Breaking Through the Sideways Prison: Your Strategic Playbook

The Federal Reserve’s Double-Edged Sword

Here’s the brutal reality nobody wants to discuss: the Fed has painted themselves into a corner, and they’re dragging every major currency pair down with them. When you’ve got EUR/USD bouncing between the same 200-pip range for weeks, and USD/JPY can’t decide if it wants to break above resistance or crater through support, you know the central bank puppet masters are pulling strings in opposite directions simultaneously.
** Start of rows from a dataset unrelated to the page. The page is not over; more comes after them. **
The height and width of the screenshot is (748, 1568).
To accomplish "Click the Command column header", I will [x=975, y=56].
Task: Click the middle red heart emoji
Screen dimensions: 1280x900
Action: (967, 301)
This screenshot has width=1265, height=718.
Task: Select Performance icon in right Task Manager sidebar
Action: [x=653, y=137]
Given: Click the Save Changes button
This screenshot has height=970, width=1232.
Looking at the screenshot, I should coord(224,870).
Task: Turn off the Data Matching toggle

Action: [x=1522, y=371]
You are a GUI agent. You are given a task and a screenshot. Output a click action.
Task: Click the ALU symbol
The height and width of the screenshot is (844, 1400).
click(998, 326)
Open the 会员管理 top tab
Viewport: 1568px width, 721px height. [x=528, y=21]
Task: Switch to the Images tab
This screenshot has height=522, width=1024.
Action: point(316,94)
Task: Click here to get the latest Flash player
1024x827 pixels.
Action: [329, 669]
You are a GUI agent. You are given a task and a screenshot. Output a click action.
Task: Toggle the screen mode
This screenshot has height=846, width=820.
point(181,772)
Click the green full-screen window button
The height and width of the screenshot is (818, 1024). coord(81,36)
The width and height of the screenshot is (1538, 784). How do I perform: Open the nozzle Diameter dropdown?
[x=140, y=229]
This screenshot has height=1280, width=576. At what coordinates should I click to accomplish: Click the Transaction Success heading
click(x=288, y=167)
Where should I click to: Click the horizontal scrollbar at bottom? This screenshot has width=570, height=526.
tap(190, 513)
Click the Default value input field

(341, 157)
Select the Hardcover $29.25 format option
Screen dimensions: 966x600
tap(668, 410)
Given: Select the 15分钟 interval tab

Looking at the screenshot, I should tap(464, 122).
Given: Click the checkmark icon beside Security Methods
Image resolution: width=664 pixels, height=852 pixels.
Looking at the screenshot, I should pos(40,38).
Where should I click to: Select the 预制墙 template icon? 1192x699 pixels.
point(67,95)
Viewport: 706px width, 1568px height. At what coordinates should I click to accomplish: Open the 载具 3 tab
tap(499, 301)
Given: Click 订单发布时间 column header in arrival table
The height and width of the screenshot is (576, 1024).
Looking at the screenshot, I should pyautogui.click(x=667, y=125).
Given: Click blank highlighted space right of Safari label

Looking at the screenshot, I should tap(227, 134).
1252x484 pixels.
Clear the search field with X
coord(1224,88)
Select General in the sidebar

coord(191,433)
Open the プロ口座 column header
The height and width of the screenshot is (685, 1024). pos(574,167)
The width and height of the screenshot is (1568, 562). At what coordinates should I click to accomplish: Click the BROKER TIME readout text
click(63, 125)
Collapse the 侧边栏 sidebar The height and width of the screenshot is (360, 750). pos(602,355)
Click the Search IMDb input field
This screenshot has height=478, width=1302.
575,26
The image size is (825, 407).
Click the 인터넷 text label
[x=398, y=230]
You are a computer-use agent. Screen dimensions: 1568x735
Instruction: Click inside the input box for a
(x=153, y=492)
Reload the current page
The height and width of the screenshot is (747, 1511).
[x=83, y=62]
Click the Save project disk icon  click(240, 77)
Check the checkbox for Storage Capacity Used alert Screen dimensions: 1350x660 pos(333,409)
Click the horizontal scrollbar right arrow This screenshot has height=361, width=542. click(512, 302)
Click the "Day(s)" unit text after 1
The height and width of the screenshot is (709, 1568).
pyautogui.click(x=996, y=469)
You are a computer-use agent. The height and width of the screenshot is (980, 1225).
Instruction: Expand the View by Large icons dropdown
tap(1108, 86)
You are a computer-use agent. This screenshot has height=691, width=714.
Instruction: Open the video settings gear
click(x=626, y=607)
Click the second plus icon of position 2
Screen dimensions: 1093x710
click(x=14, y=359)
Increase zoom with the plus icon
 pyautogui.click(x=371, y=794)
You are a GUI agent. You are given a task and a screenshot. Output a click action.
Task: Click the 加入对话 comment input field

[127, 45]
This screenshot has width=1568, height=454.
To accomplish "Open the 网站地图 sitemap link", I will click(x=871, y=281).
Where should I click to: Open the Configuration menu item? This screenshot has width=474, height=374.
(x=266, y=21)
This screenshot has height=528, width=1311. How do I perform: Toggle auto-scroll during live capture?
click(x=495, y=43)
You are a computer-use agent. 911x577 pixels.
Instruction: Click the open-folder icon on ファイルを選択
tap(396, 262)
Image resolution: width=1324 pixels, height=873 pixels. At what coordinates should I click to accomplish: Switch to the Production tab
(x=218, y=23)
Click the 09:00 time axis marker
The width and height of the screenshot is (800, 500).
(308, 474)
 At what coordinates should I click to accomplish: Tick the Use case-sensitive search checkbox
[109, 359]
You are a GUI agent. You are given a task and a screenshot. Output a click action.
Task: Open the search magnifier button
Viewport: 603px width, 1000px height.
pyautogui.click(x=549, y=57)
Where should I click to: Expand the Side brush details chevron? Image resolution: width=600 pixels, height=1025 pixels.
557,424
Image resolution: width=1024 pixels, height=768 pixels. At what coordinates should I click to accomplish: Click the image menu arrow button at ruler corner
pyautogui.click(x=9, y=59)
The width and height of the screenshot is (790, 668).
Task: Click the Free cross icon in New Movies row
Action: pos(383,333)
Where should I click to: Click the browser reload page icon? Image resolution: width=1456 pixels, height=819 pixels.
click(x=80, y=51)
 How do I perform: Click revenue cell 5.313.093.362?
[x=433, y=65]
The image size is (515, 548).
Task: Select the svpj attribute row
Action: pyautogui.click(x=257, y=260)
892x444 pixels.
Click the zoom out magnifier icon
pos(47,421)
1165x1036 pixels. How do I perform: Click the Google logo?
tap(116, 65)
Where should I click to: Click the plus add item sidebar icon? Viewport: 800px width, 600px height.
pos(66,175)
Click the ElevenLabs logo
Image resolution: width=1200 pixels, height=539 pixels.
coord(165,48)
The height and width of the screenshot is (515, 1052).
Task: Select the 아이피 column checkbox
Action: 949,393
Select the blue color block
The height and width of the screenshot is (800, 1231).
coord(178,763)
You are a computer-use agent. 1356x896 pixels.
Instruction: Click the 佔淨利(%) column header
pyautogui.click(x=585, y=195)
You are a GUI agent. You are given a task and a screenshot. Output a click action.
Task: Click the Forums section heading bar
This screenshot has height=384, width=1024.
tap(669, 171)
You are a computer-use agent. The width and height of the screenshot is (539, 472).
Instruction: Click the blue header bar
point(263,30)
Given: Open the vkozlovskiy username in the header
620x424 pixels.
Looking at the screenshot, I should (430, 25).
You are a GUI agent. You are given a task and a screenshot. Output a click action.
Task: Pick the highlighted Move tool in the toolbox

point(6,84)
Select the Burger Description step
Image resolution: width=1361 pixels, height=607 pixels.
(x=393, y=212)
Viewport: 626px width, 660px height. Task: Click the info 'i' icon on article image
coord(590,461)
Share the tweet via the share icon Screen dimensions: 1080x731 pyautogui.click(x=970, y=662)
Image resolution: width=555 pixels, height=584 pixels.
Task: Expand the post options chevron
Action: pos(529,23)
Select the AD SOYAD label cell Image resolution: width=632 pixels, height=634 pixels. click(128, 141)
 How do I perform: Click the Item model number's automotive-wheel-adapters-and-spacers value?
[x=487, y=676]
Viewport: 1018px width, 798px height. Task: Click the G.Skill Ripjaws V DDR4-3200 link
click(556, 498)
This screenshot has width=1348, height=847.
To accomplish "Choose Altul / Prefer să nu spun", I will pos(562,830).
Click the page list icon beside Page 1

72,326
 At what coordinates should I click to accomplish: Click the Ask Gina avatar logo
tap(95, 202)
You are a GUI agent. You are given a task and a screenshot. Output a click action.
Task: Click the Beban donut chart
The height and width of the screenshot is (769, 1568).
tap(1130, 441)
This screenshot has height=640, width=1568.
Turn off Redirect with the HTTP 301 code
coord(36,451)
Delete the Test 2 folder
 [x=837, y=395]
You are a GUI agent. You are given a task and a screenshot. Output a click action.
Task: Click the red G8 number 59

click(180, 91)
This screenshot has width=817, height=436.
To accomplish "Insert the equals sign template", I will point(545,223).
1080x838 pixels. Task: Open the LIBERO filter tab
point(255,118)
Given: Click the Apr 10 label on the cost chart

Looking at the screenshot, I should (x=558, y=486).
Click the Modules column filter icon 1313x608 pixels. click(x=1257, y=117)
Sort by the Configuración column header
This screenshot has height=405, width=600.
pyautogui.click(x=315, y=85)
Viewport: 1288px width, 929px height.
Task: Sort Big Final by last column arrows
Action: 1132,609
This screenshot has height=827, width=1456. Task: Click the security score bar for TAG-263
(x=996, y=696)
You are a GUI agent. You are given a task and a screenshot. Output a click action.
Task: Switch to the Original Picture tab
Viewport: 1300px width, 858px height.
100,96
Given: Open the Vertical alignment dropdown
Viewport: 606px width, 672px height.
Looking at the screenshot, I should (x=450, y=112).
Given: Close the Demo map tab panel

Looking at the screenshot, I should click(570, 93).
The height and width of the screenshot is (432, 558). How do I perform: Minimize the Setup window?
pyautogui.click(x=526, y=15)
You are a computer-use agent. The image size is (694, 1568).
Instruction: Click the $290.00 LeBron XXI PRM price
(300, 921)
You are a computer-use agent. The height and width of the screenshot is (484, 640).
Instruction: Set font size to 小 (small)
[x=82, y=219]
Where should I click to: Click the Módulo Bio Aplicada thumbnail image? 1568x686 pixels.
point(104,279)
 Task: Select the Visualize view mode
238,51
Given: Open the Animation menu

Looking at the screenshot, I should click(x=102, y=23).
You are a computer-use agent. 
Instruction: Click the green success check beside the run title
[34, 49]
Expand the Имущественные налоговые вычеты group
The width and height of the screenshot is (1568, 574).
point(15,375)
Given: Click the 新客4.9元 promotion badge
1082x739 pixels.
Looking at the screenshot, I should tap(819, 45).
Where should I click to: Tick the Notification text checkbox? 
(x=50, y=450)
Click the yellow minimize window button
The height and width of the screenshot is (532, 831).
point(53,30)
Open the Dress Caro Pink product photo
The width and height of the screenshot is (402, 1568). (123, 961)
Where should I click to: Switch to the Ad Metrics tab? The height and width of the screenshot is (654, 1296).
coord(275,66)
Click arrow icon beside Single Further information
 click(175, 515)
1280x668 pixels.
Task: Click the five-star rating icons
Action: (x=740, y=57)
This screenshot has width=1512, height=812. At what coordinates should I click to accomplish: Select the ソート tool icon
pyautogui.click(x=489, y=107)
The taper talk creates artificial dollar strength, but the moment default fears creep back in, that strength evaporates faster than morning dew. This isn’t random market noise—it’s systematic wealth extraction at its finest.

Every FOMC meeting becomes a coin flip for currency traders. Will they hint at reducing bond purchases and send the dollar screaming higher against commodity currencies like AUD and CAD? Or will they backtrack with dovish commentary that sends traders scrambling back into risk assets? The Fed knows exactly what they’re doing. They’re keeping everyone guessing, which means keeping everyone losing. Professional money managers are sitting on their hands, retail traders are getting chopped to pieces, and the only winners are the algorithmic systems designed to profit from this exact type of volatility.

Currency Correlations in Chaos Mode

Traditional currency correlations have gone completely haywire, and if you’re still trading based on old relationships, you’re getting murdered. The typical safe-haven flows into CHF and JPY aren’t behaving like they should when equity markets show weakness. Instead, you’re seeing Swiss franc strength get capped by SNB intervention fears, while the yen gets hammered by Bank of Japan’s continued accommodation stance even when global uncertainty spikes.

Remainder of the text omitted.